Task brief:
Please set down only the lines from the one containing "Image resolution: width=1080" through the end of the entries below, exactly, minus any pictures.

[Stored data]
**********

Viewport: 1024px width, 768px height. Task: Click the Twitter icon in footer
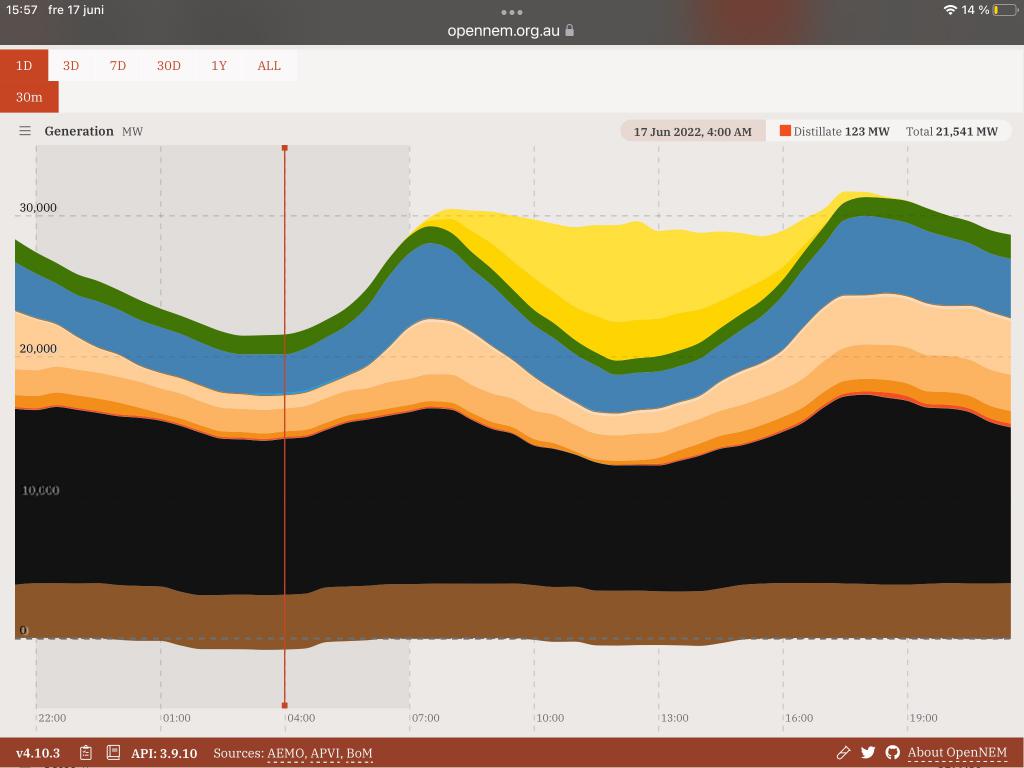868,752
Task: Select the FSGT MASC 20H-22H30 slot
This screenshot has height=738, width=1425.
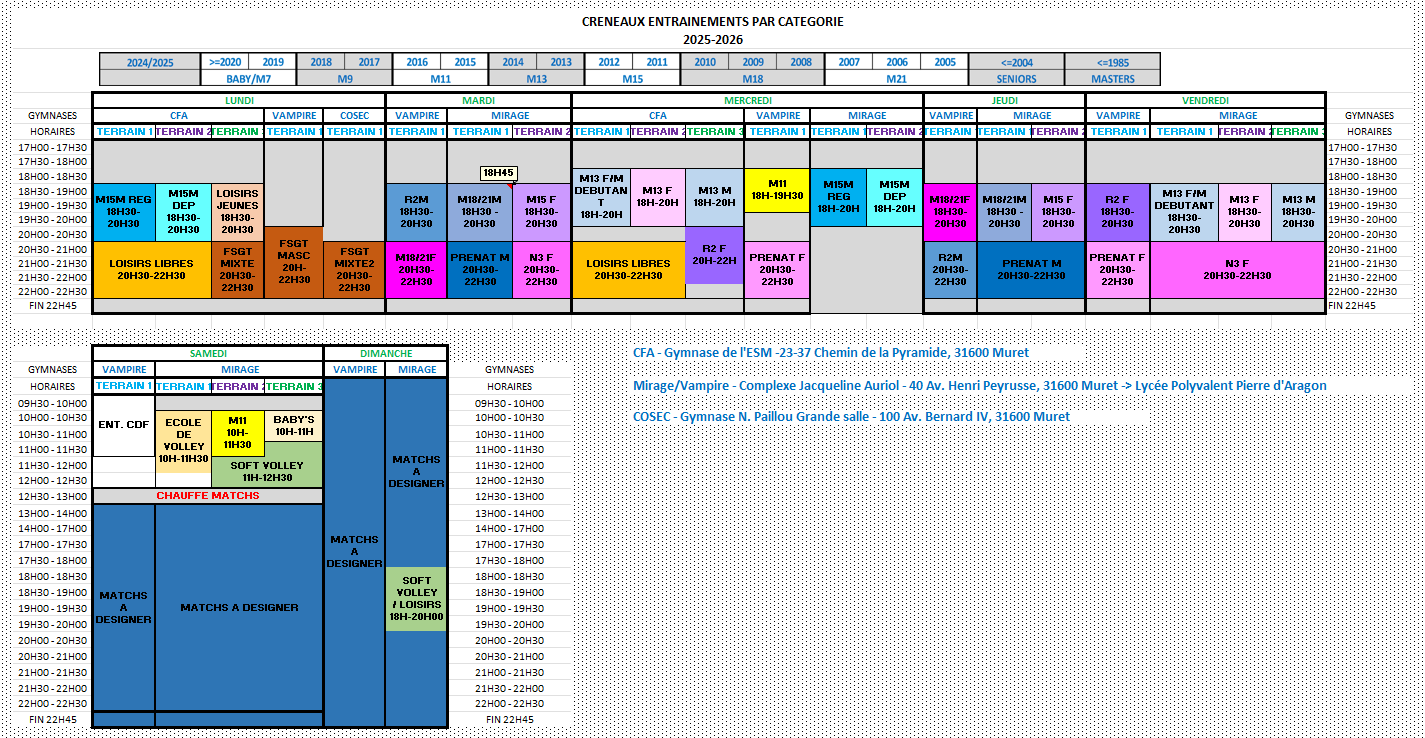Action: pos(294,262)
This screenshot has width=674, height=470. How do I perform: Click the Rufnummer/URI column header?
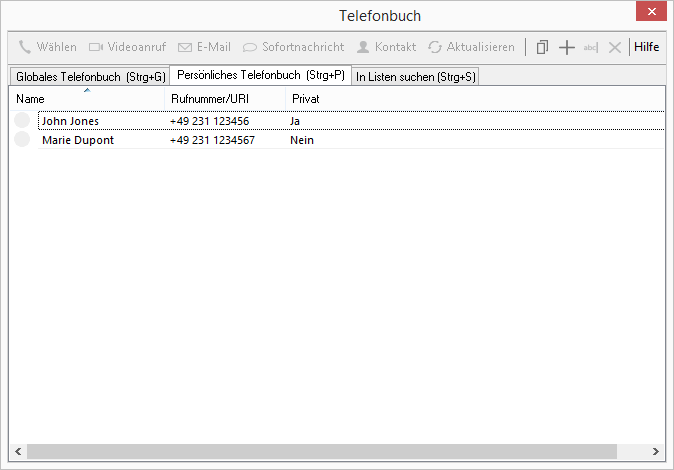[x=225, y=99]
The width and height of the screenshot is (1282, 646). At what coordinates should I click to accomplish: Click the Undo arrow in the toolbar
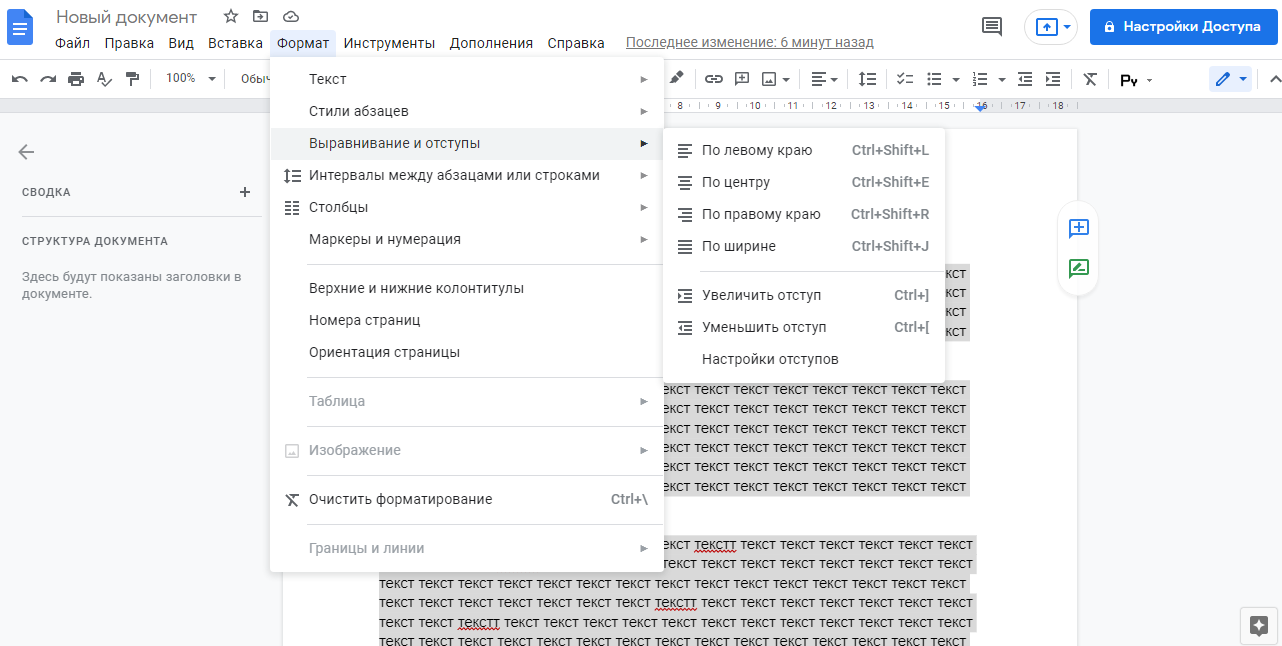[x=20, y=79]
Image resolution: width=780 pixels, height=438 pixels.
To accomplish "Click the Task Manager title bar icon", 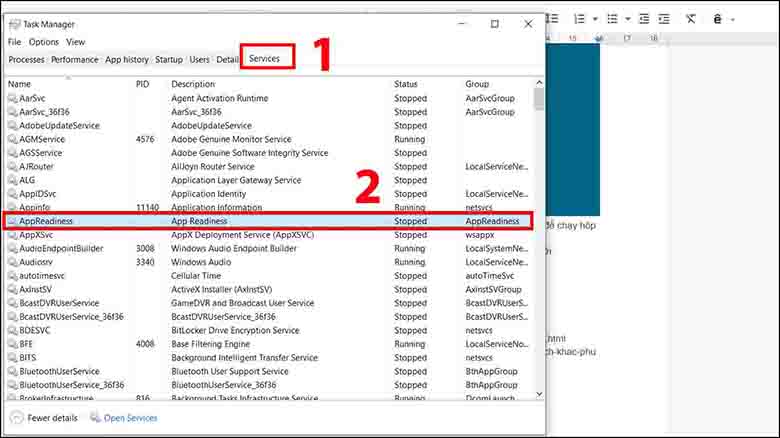I will point(13,24).
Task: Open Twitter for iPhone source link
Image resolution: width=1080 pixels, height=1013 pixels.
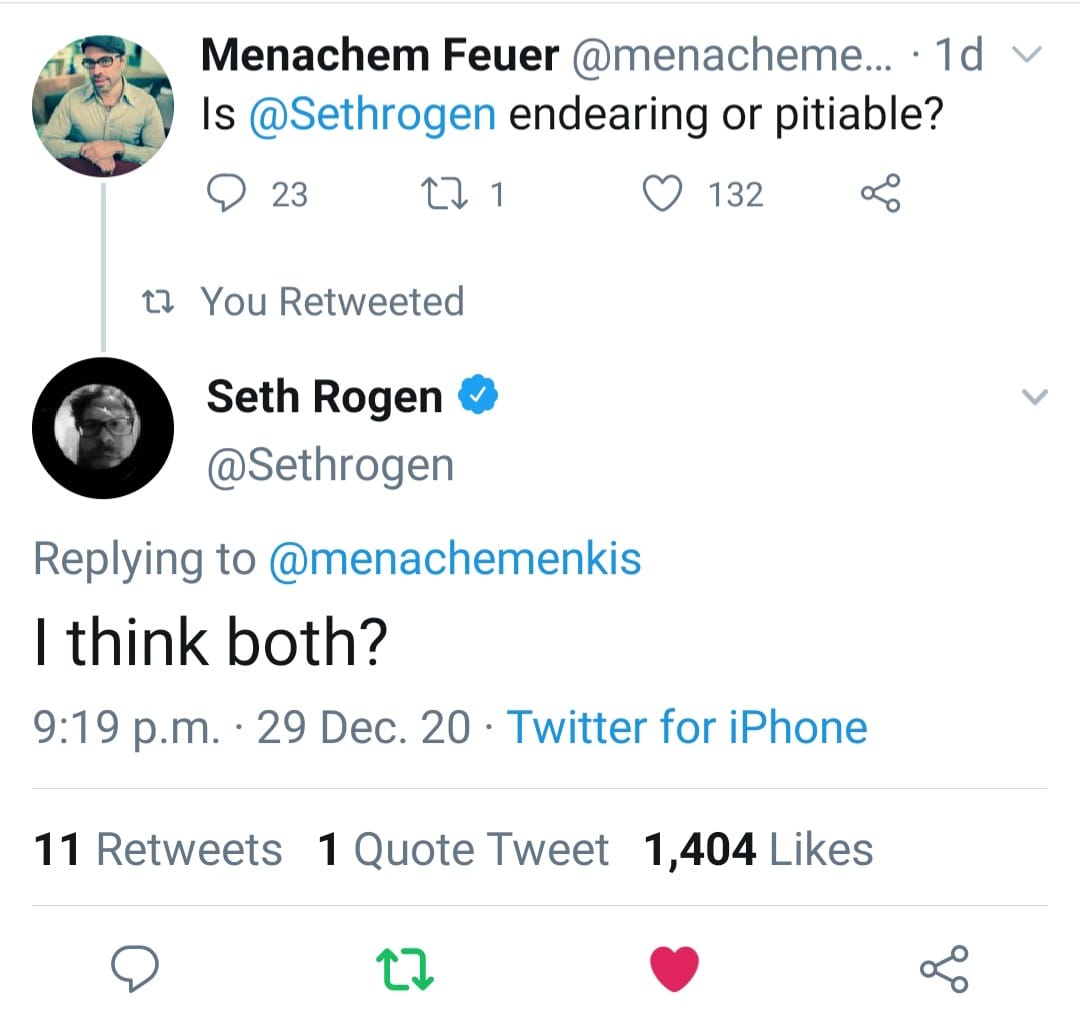Action: point(687,727)
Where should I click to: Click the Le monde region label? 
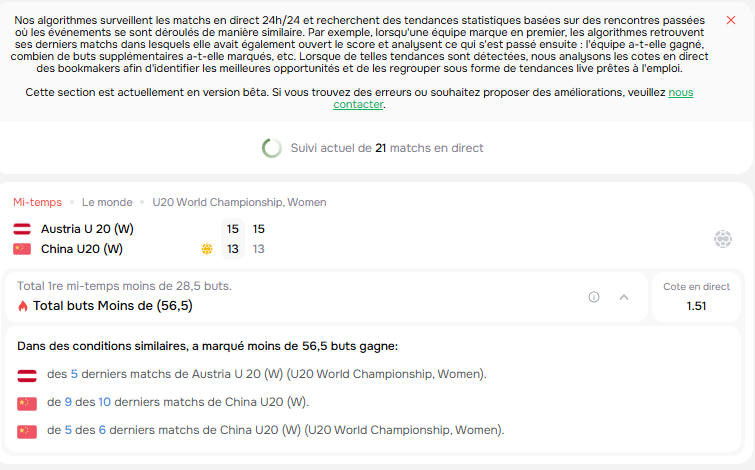point(107,202)
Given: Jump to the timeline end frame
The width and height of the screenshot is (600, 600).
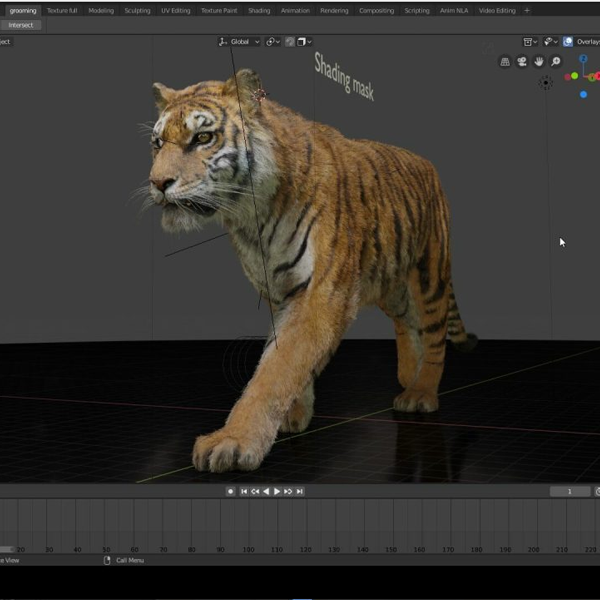Looking at the screenshot, I should 299,491.
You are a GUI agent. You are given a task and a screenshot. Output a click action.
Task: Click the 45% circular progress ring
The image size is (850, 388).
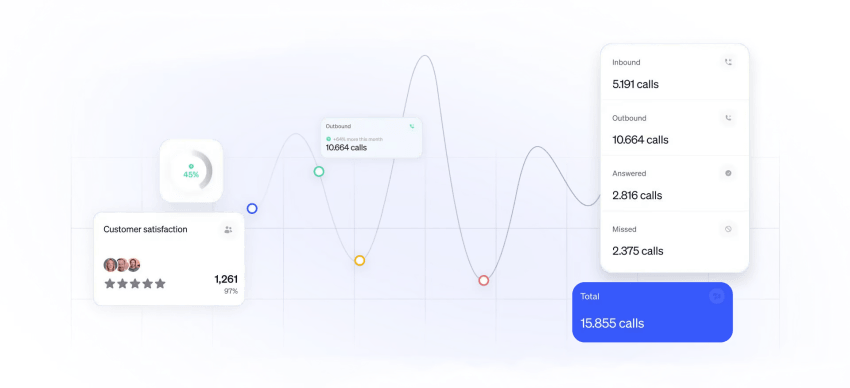coord(191,171)
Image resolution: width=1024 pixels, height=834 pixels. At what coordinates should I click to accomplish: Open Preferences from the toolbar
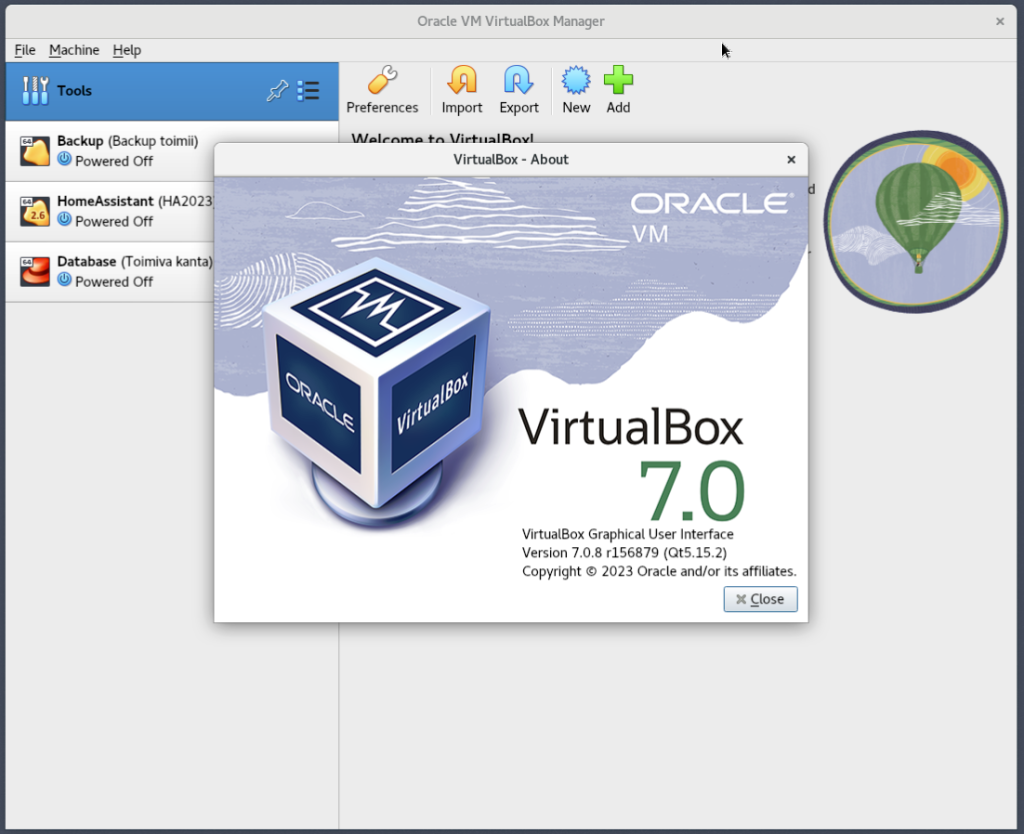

**********

Exercise answer:
Image resolution: width=1080 pixels, height=1013 pixels.
Action: point(687,727)
Where should I click to: Click the Le monde region label? 
point(107,202)
Given: Jump to the timeline end frame
The width and height of the screenshot is (600, 600).
Looking at the screenshot, I should 299,491.
You are a GUI agent. You are given a task and a screenshot. Output a click action.
Task: Click the 45% circular progress ring
The image size is (850, 388).
coord(191,171)
Image resolution: width=1024 pixels, height=834 pixels. At what coordinates should I click to accomplish: Open Preferences from the toolbar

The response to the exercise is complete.